Dataset rows
— BEGIN —

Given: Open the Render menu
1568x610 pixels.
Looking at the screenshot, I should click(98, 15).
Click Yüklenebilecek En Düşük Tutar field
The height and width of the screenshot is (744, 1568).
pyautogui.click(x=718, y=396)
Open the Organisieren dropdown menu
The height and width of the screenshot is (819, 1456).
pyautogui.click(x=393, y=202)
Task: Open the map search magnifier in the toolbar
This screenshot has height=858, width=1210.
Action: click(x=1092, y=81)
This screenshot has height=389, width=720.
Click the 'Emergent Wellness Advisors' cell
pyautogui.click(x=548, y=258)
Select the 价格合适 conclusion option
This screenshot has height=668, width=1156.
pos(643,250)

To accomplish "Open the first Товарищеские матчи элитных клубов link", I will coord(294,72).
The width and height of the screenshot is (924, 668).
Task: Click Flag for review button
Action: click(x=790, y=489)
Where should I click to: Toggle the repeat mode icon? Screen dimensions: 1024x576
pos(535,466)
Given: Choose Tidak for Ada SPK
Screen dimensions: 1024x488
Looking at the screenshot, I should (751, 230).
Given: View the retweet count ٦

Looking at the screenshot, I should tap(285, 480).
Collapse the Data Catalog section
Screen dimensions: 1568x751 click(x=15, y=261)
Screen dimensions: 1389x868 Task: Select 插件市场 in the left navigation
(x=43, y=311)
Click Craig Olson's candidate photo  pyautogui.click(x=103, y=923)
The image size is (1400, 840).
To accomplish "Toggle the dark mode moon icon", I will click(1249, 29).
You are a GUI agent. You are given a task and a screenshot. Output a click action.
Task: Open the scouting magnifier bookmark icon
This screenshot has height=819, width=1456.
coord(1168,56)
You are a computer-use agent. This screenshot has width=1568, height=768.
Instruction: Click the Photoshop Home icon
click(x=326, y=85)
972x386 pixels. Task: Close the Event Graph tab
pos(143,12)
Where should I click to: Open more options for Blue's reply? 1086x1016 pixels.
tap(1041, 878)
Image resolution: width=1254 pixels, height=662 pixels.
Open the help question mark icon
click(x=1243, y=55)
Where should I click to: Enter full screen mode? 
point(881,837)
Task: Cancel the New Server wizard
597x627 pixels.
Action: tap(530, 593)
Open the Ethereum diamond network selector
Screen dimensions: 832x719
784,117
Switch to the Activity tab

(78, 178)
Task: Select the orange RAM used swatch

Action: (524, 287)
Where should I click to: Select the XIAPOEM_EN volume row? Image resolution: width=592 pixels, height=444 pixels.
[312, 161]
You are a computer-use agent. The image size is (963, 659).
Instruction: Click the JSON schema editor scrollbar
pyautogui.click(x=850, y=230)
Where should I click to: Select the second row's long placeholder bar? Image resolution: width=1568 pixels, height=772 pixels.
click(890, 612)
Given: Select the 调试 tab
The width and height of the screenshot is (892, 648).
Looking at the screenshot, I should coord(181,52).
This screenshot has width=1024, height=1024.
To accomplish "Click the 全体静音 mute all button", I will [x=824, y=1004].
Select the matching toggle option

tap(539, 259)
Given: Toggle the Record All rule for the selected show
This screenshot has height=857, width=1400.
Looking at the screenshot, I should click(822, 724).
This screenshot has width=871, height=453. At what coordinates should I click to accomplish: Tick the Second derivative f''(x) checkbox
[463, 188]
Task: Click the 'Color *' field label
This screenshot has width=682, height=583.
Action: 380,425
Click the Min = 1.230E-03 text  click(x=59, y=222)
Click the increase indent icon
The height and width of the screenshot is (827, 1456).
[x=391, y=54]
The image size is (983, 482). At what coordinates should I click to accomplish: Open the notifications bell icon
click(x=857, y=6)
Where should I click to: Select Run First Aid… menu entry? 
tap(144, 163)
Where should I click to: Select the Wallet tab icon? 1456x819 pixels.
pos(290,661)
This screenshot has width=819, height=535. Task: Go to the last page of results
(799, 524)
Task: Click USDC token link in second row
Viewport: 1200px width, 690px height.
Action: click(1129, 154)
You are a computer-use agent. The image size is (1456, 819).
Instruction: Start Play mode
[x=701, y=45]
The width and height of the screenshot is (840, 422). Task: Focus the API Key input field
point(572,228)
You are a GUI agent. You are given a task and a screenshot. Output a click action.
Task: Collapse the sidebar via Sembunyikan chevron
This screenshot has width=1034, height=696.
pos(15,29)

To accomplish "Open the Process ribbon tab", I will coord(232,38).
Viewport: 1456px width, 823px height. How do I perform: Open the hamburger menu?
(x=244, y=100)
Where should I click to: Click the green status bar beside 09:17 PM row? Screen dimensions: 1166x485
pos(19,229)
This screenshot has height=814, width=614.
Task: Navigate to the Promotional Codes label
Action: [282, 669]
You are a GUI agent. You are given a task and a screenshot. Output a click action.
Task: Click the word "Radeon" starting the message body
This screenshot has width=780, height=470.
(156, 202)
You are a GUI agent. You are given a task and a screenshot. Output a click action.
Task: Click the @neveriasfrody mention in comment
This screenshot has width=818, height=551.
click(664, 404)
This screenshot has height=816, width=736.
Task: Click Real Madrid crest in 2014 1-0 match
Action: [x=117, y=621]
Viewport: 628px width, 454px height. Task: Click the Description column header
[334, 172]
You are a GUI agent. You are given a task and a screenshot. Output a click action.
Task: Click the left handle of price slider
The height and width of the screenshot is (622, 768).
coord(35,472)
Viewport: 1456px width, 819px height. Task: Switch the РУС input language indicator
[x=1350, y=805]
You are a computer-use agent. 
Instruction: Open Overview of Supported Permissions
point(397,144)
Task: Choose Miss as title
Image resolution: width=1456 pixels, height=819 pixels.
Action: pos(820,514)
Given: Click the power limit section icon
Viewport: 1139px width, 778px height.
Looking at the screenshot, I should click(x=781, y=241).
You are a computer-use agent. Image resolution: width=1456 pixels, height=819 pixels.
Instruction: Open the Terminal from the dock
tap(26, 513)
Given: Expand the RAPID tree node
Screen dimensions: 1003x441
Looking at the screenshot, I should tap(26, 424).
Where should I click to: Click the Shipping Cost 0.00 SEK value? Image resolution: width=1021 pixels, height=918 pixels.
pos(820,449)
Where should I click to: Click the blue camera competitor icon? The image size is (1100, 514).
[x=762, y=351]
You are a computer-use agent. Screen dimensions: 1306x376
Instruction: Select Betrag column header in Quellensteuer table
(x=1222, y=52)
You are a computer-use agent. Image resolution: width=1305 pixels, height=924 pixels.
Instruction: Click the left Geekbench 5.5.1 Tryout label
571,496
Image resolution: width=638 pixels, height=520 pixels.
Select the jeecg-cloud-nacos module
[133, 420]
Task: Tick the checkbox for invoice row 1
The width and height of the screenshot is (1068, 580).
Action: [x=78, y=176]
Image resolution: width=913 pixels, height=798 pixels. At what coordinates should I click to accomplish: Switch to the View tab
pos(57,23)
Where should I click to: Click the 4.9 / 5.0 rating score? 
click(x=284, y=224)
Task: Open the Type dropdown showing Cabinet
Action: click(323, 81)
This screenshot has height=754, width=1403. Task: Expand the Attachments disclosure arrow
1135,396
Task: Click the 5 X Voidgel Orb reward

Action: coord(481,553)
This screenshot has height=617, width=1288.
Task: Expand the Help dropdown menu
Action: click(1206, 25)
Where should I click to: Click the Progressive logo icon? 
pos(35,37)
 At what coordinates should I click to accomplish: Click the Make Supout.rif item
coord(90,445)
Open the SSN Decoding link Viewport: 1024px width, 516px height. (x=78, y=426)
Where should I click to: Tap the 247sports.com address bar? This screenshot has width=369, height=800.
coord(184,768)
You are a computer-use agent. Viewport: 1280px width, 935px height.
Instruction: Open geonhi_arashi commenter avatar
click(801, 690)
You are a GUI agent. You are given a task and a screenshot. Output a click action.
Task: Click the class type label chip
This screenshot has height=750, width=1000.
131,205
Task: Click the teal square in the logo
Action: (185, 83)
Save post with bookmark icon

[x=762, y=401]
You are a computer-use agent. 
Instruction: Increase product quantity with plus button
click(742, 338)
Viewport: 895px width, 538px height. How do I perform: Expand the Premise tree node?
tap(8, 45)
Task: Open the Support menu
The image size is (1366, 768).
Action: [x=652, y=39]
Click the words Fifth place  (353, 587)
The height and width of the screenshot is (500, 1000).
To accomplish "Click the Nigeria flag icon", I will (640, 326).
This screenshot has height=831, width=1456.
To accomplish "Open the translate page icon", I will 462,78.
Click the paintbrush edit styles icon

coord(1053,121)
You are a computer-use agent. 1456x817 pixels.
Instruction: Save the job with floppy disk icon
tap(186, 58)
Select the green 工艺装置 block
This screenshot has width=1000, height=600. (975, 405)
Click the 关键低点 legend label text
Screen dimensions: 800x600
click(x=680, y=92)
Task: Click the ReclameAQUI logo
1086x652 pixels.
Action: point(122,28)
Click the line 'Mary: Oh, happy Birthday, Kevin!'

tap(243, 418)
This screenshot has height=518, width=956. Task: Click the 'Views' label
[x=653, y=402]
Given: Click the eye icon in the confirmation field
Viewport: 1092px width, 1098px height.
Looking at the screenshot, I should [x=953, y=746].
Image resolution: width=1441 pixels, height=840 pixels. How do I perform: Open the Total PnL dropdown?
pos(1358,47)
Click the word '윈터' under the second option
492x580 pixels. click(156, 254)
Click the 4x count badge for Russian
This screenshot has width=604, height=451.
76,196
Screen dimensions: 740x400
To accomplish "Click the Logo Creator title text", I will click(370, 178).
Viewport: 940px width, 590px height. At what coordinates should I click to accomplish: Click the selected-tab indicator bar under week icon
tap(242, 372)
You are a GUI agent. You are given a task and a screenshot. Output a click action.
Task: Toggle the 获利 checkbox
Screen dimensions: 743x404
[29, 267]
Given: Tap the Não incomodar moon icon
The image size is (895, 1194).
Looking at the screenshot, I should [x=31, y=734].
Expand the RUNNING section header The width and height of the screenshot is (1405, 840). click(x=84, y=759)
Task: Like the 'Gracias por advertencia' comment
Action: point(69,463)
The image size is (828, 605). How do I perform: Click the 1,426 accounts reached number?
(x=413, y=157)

— END —

> **JOB**: Switch "icon" to "button" in the lines starting at the one containing "The height and width of the screenshot is (500, 1000)." and ending at the one containing "pos(1358,47)", changing nothing else. Give back only those lines.

> **EXERCISE OUTPUT**:
The height and width of the screenshot is (500, 1000).
To accomplish "Click the Nigeria flag button", I will (640, 326).
This screenshot has height=831, width=1456.
To accomplish "Open the translate page button", I will 462,78.
Click the paintbrush edit styles button

coord(1053,121)
You are a computer-use agent. 1456x817 pixels.
Instruction: Save the job with floppy disk button
tap(186, 58)
Select the green 工艺装置 block
This screenshot has width=1000, height=600. (975, 405)
Click the 关键低点 legend label text
Screen dimensions: 800x600
click(x=680, y=92)
Task: Click the ReclameAQUI logo
1086x652 pixels.
Action: point(122,28)
Click the line 'Mary: Oh, happy Birthday, Kevin!'

tap(243, 418)
This screenshot has height=518, width=956. Task: Click the 'Views' label
[x=653, y=402]
Given: Click the eye button in the confirmation field
Viewport: 1092px width, 1098px height.
Looking at the screenshot, I should [x=953, y=746].
Image resolution: width=1441 pixels, height=840 pixels. How do I perform: Open the Total PnL dropdown?
pos(1358,47)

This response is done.